Cryoballoon ablation preferable to radiofrequency for atrial fibrillation ablation
Cryoballoon (CB) ablation may be a superior first choice to radiofrequency (RF) ablation for atrial fibrillation (AF), reports a recent meta-analysis.
Accessing the databases of Medline, Embase and Cochrane, researchers identified 14 randomized controlled studies and 34 observational papers eligible for inclusion. The primary efficacy outcome was AF recurrence, while major bleedings, vascular complications, phrenic nerve palsy, cardiac tamponade and pericardial effusion were set as safety outcomes.

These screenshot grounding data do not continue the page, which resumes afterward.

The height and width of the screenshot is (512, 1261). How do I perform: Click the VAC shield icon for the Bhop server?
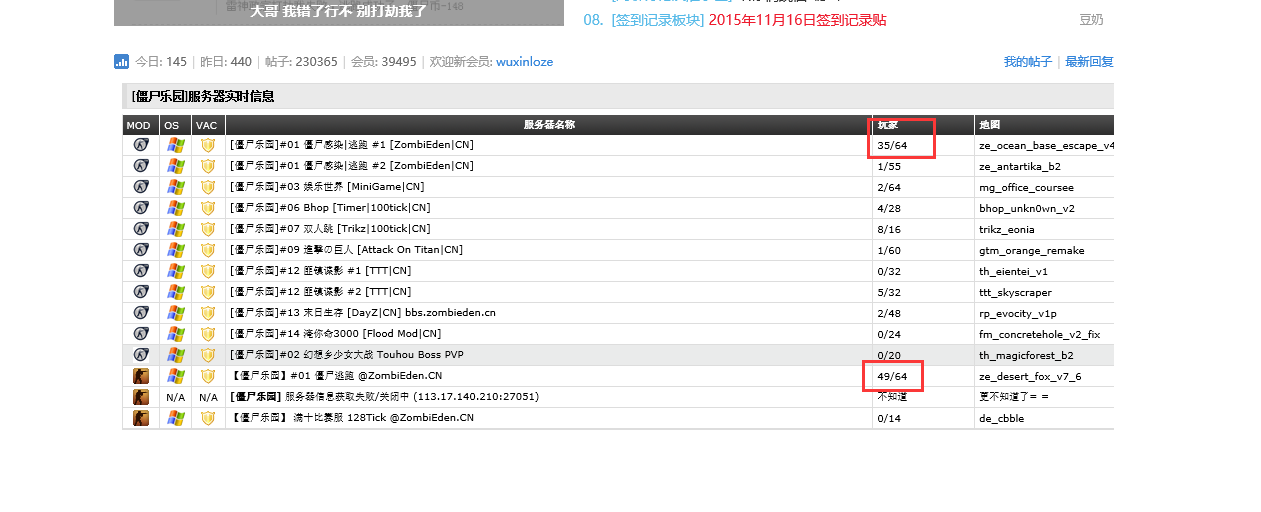tap(208, 208)
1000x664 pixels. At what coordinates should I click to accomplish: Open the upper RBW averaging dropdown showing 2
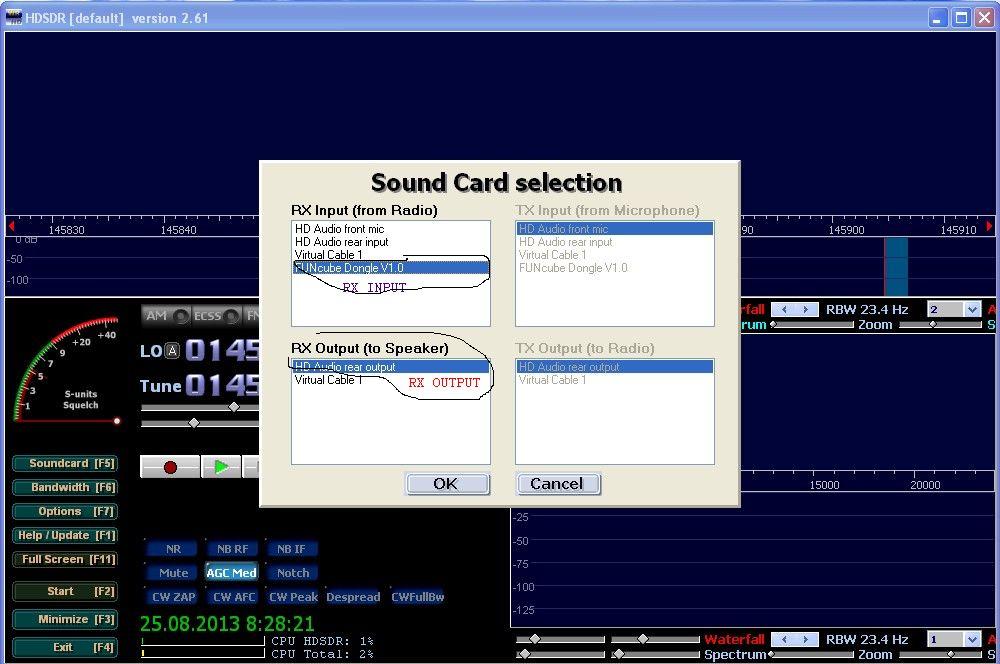(x=971, y=310)
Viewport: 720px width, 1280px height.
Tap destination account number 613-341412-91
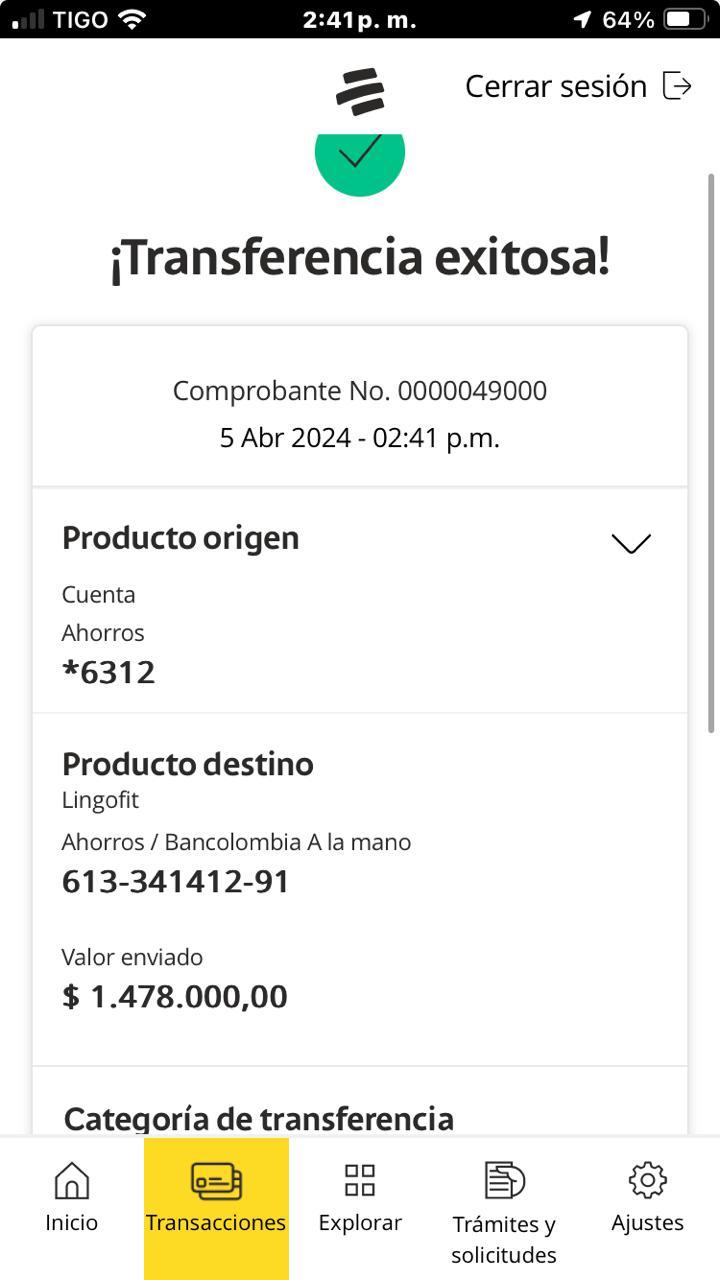(176, 881)
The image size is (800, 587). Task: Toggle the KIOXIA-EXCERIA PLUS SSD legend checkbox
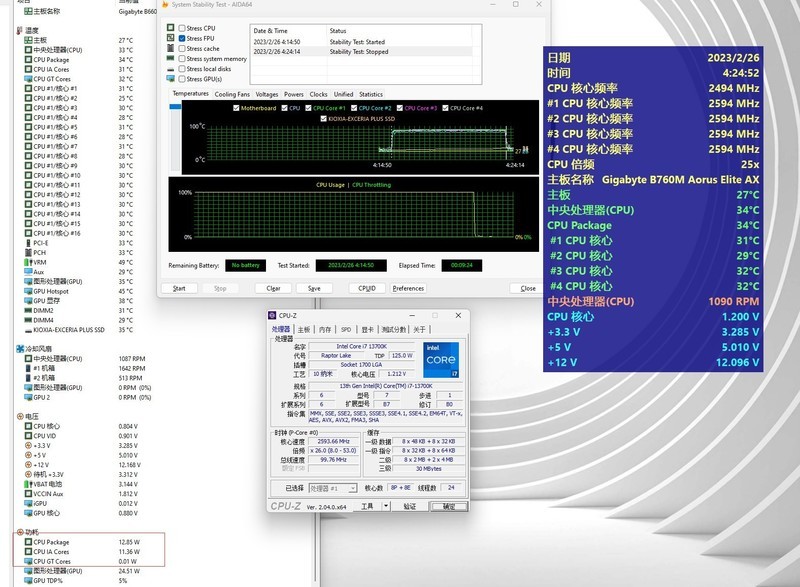[x=325, y=118]
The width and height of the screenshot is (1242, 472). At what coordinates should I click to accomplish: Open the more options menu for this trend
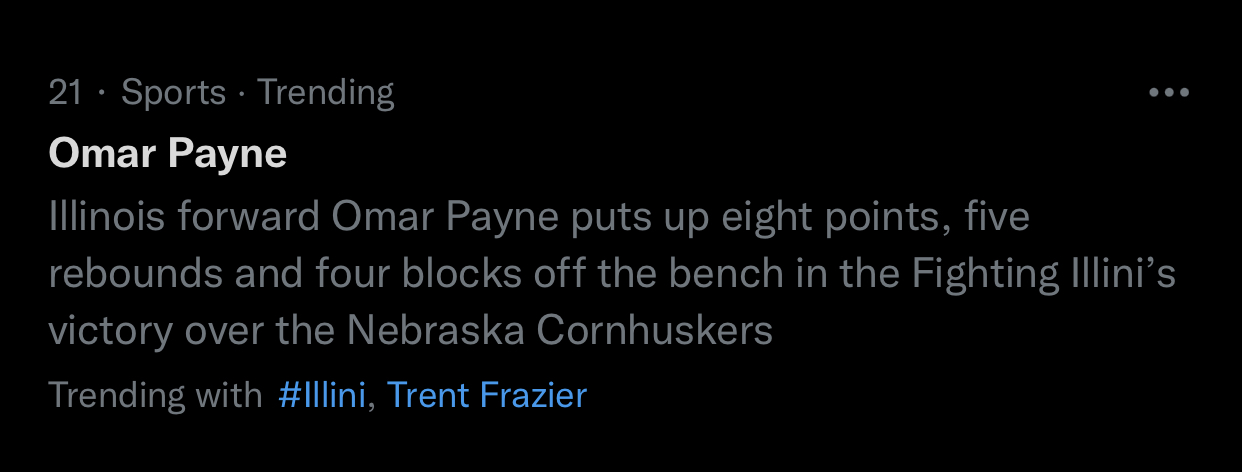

The pooled sample consisted of 17,592 patients, of whom 9,641 received RF ablation while 7,951 underwent CB ablation. Over a mean follow-up of 14±7 months, 3,766 recurrent AF events were reported, which turned out to be rarer in patients who had received CB ablation (26.9 percent vs 33.3 percent).
This discrepancy translated to a statistically significant difference in risk (relative risk [RR], 0.855, 95 percent confidence interval [CI], 0.779–0.939; p=0.001). This was robust to different subgroup analyses.
Moreover, the risk of the combined endpoint of pericardial effusion or cardiac tamponade was significantly lower in the CB group (RR, 0.438, 95 percent CI, 0.335–0.572; p<0.001). Cardiac tamponade alone (RR, 0.582, 95 percent CI, 0.383–0.884; p=0.011) and vascular complications (RR, 0.609, 96 percent CI, 0.482–0.770; p<0.001) were also less like to occur in this group.
On the other hand, CB led to a significant increase in the risk of transient (RR, 7.687; 95 percent CI, 4.875–12.122; p<0.001) and permanent (RR, 1.889, 95 percent CI, 1.057–3.375; p=0.032) phrenic nerve palsy. Both ablation techniques were comparable in terms of major bleedings and deaths.